* Supplied data:

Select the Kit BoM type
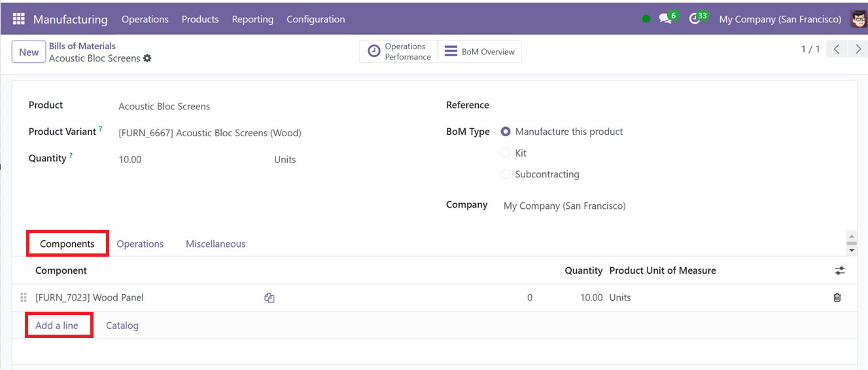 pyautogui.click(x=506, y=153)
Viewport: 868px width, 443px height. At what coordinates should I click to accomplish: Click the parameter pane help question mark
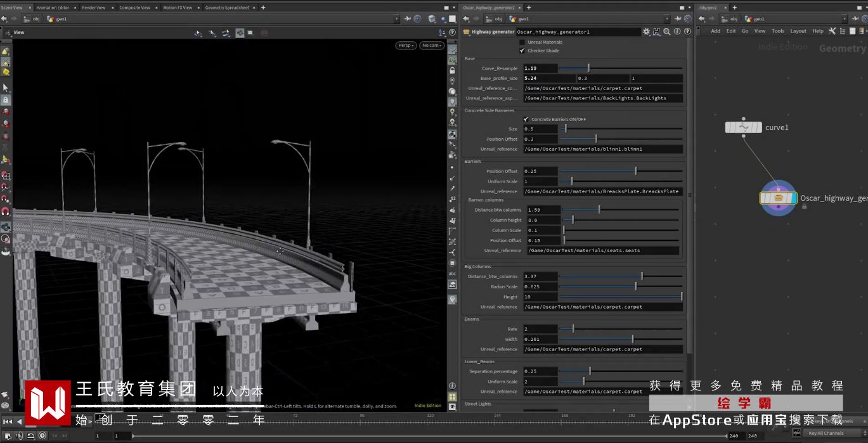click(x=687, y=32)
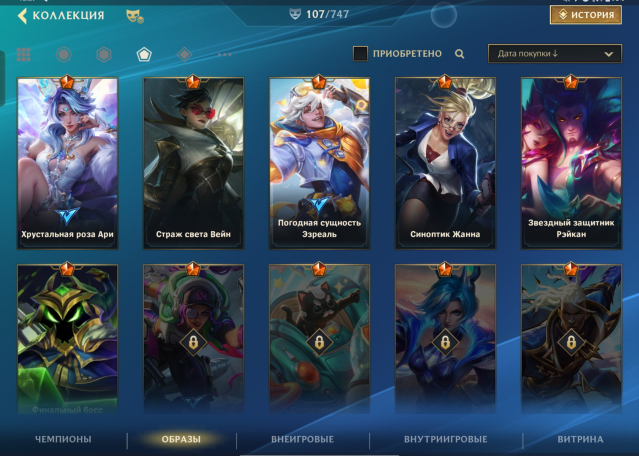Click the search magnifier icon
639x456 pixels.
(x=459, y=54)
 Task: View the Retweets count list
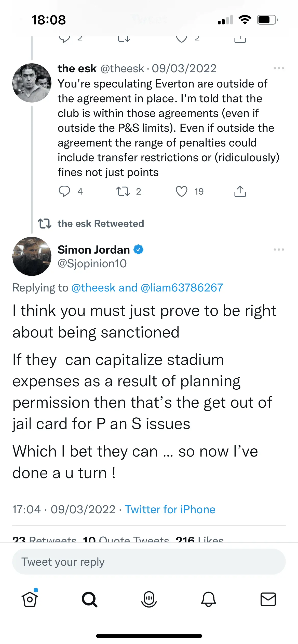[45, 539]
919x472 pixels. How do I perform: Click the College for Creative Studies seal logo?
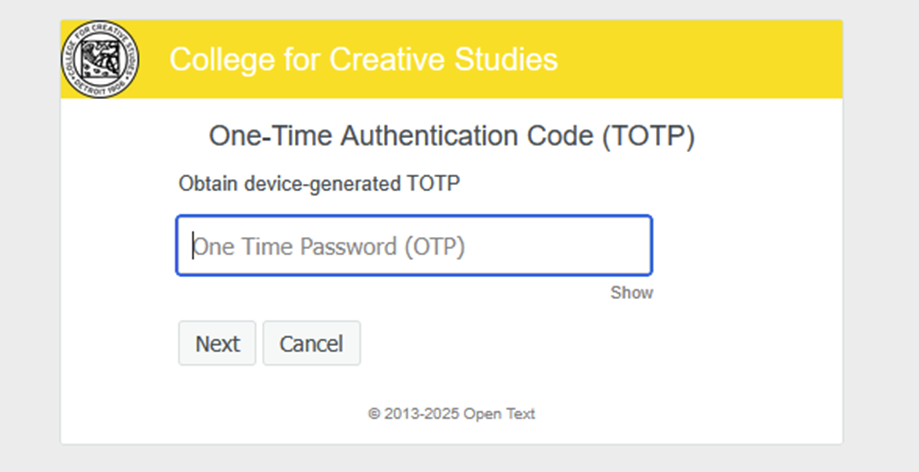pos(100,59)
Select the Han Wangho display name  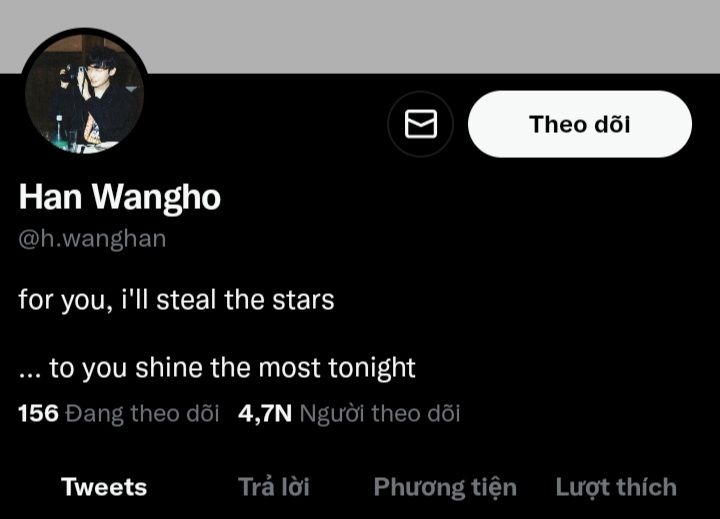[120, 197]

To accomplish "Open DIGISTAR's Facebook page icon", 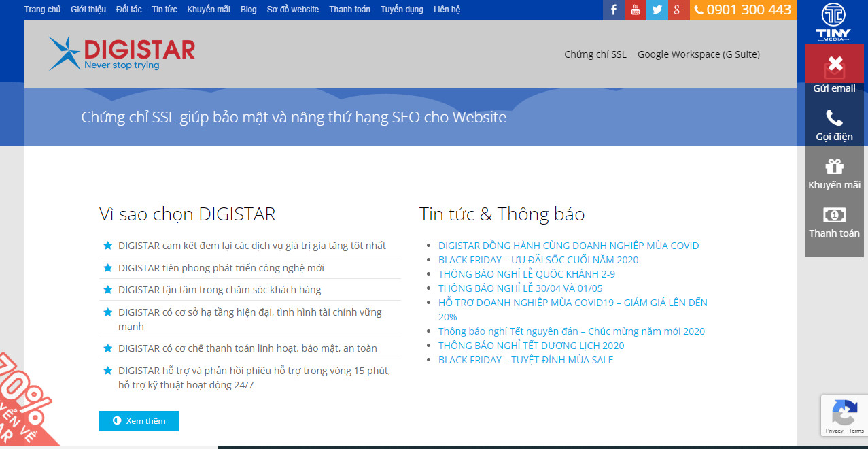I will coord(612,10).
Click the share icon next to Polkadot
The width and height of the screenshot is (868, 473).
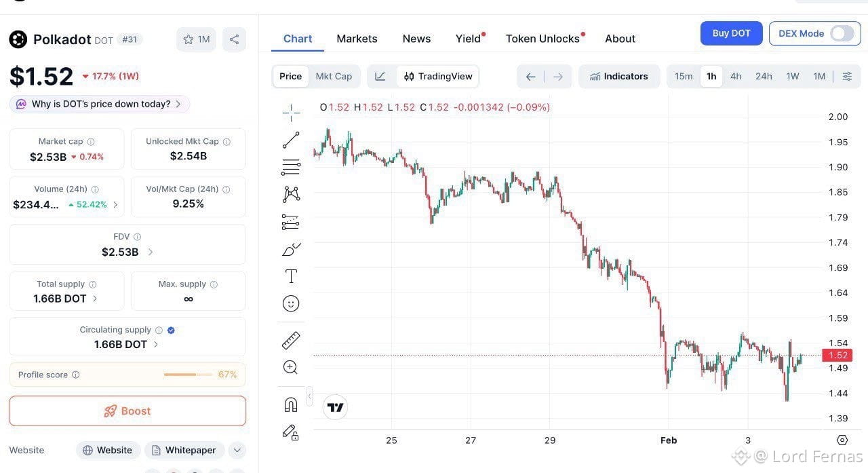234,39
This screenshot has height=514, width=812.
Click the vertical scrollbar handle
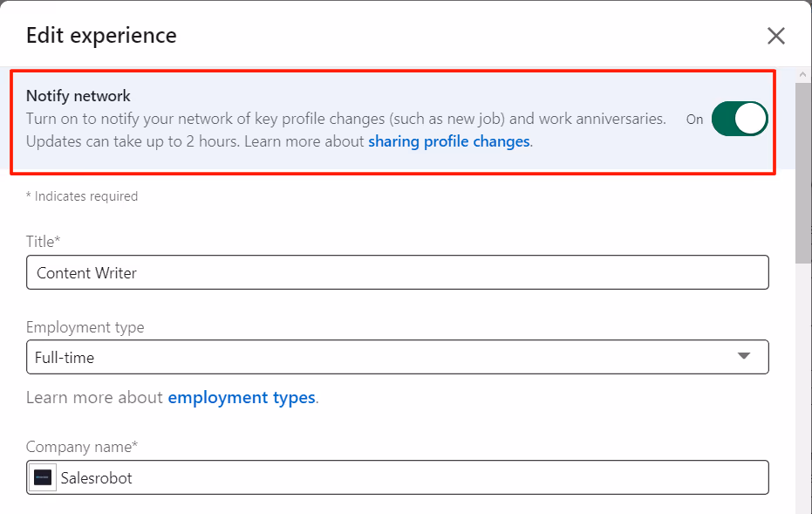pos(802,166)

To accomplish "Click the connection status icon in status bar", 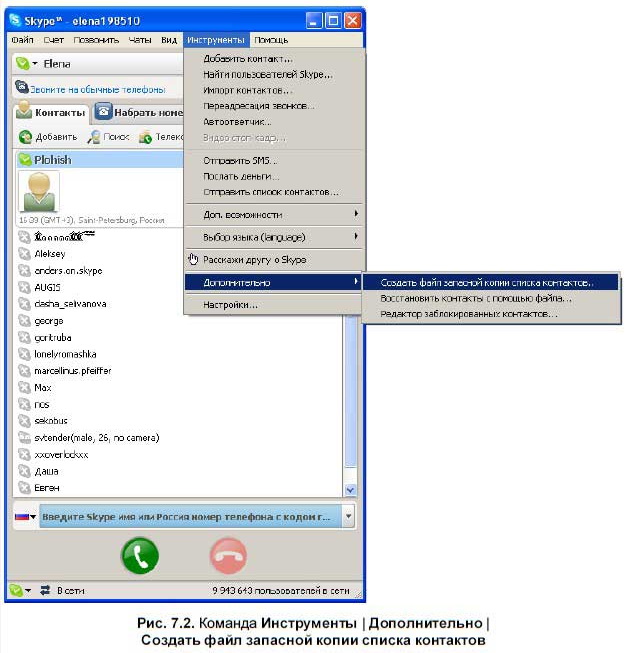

* Action item:
Would you give again exactly the lines from the line containing "Click the share icon next to Polkadot" through the end of the listing, both ends included, without any pictures?

* Result for this exercise:
Click the share icon next to Polkadot
The width and height of the screenshot is (868, 473).
234,39
This screenshot has height=514, width=812.
Click the vertical scrollbar handle
pos(802,166)

To accomplish "Click the connection status icon in status bar", 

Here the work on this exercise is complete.